[Stored data entries]
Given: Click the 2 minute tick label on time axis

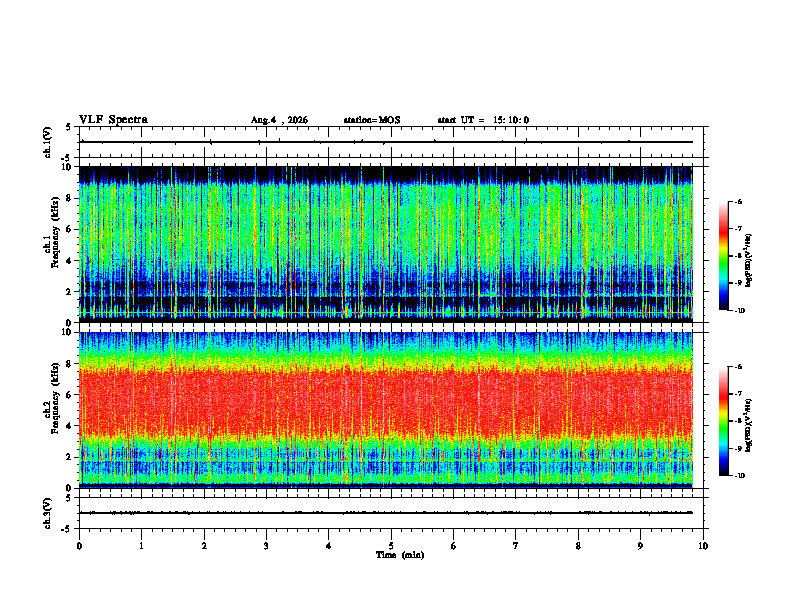Looking at the screenshot, I should [204, 546].
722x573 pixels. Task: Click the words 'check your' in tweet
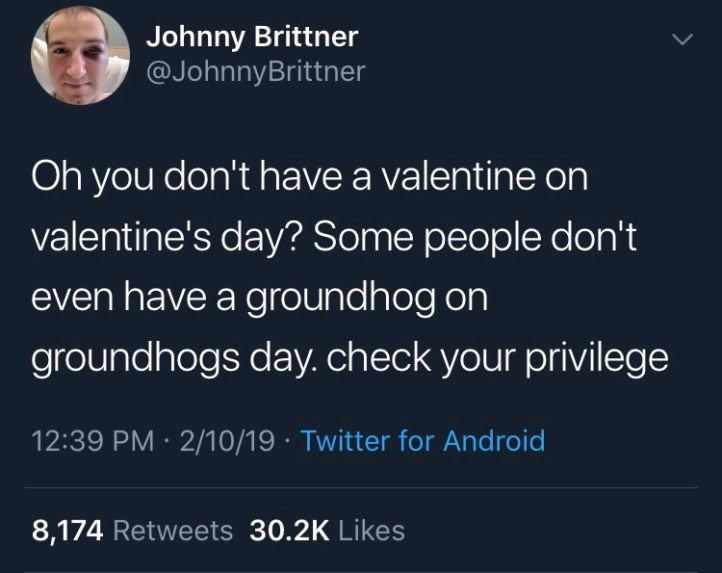[x=413, y=359]
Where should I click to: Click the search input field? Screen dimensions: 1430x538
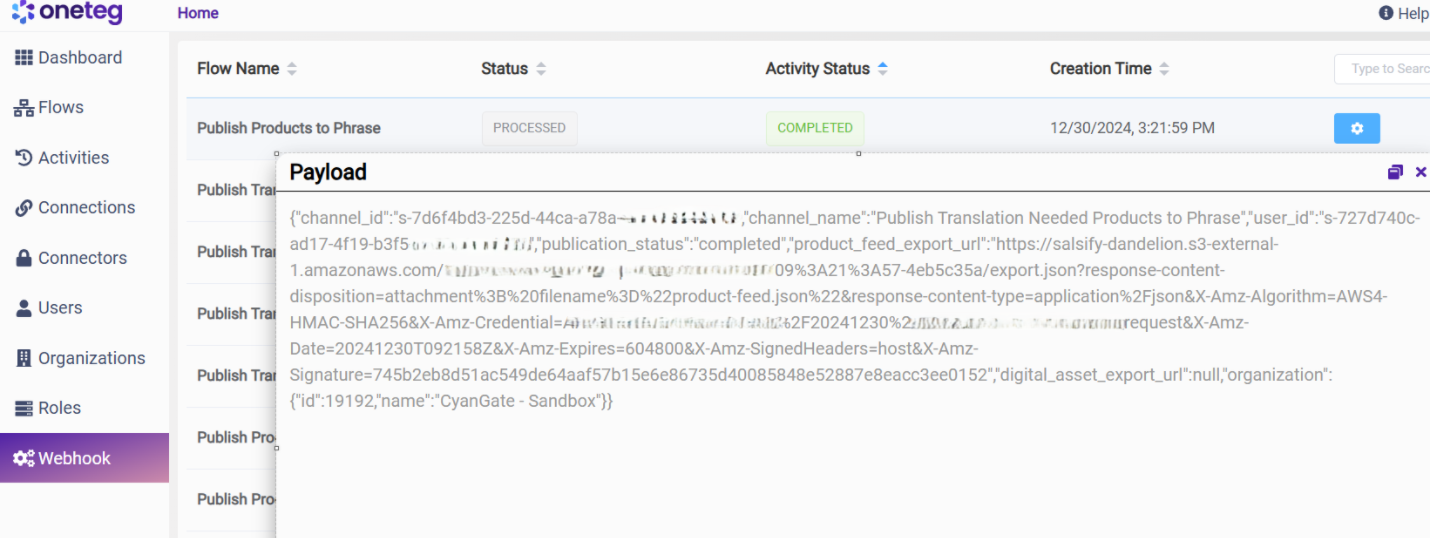coord(1385,69)
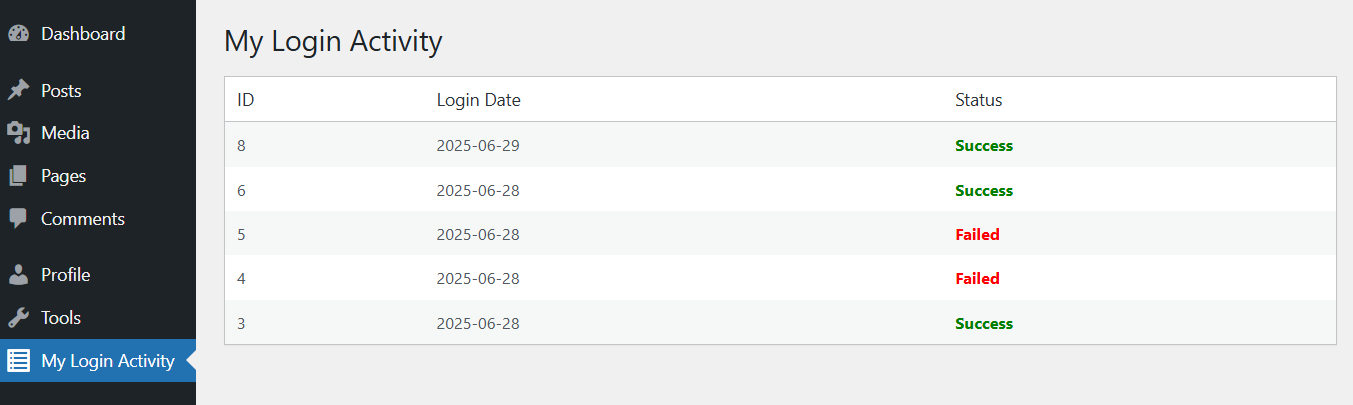Click the Media library icon

point(18,133)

◆ **What you have to do**
Your task is to repeat, word for word and with no picture, every line from the one that contains "722x573 pixels. Task: Click" through the last line of the data.

◆ **Output**
722x573 pixels. Task: Click the words 'check your' in tweet
[x=413, y=359]
Where should I click to: Click the search input field? Screen dimensions: 1430x538
coord(1385,69)
Click the Media library icon

point(18,133)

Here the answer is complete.